A CAF would be a unique establishment for all scientists working in the field of space exploration, even prior to SRM's. All samples requiring special care (i.e. some terrestrial analogue and meteorite samples, space exposed hardware) could benefit from its curation, storage, handling and analytical capabilities. A primary facility with a superior analytical capability would enable a network of Canadians from academia, industry, and government to use it to advance space exploration sciences worldwide. By having this primary facility close to one or more established institutions, to people already doing related research, the need to draw human resources away from these institutions would be minimized and the operating costs would be reduced.
^^^^^^^^^^^^^^^^
▶ **Problem**
Reproduce word for word the part of the passage on a Canadian curation facility starting with "A CAF would" and going on through "would be reduced.".

▶ **Recorded information**
^^^^^^^^^^^^^^^^
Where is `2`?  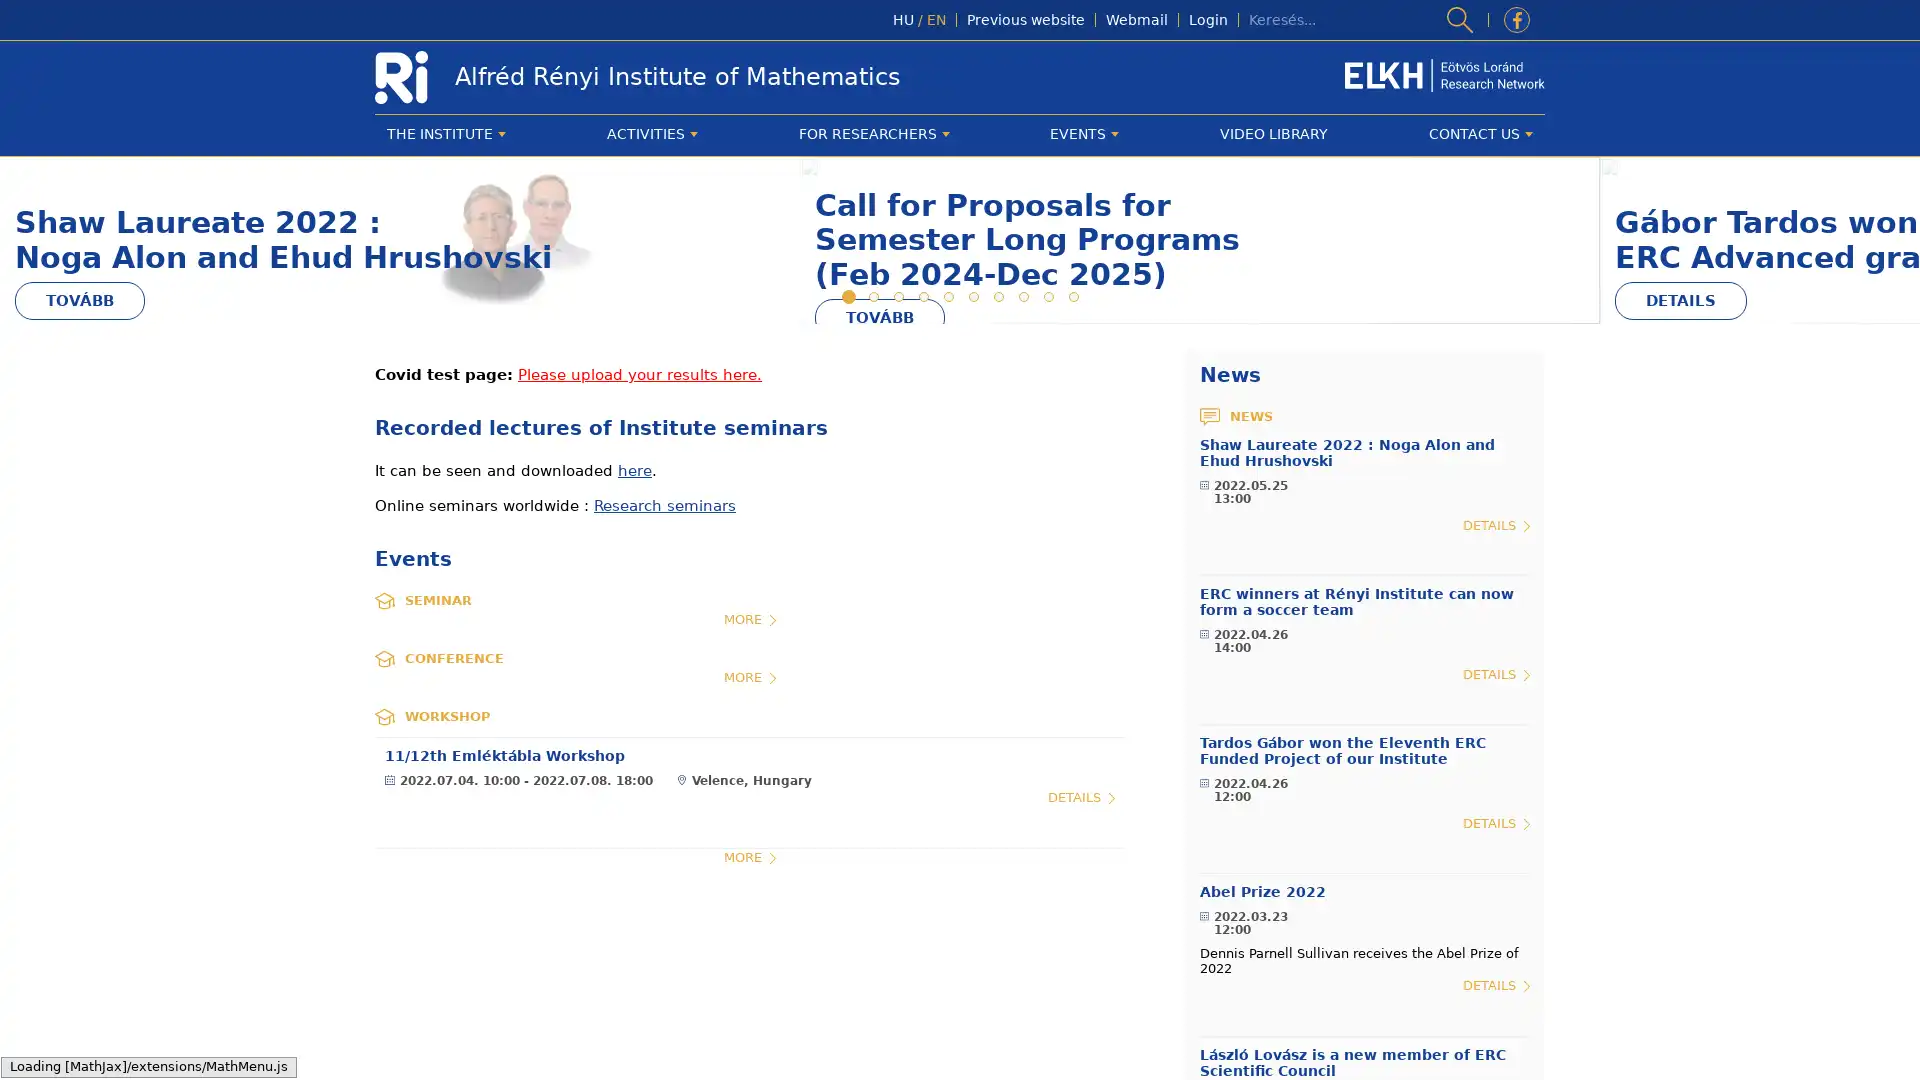
2 is located at coordinates (872, 527).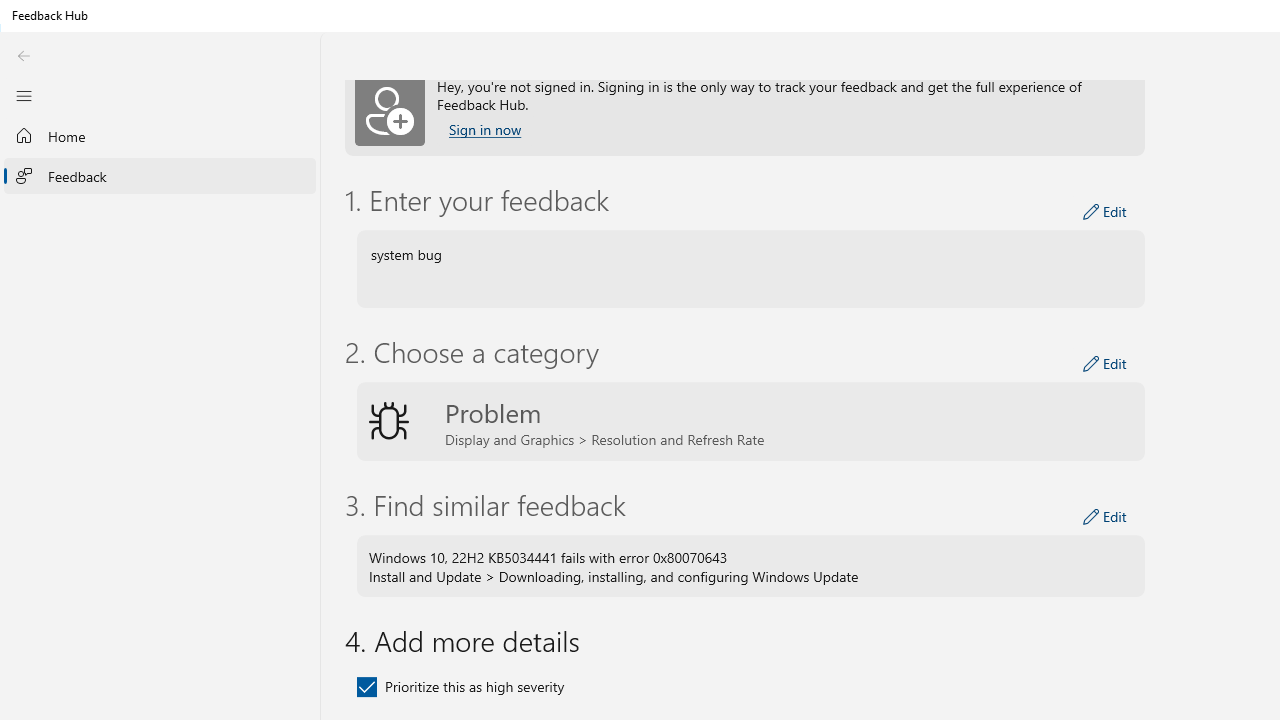  I want to click on 'Feedback', so click(160, 174).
^^^^^^^^^^^^^^^^
▶ **Result of this exercise**
A CAF would be a unique establishment for all scientists working in the field of space exploration, even prior to SRM's. All samples requiring special care (i.e. some terrestrial analogue and meteorite samples, space exposed hardware) could benefit from its curation, storage, handling and analytical capabilities. A primary facility with a superior analytical capability would enable a network of Canadians from academia, industry, and government to use it to advance space exploration sciences worldwide. By having this primary facility close to one or more established institutions, to people already doing related research, the need to draw human resources away from these institutions would be minimized and the operating costs would be reduced.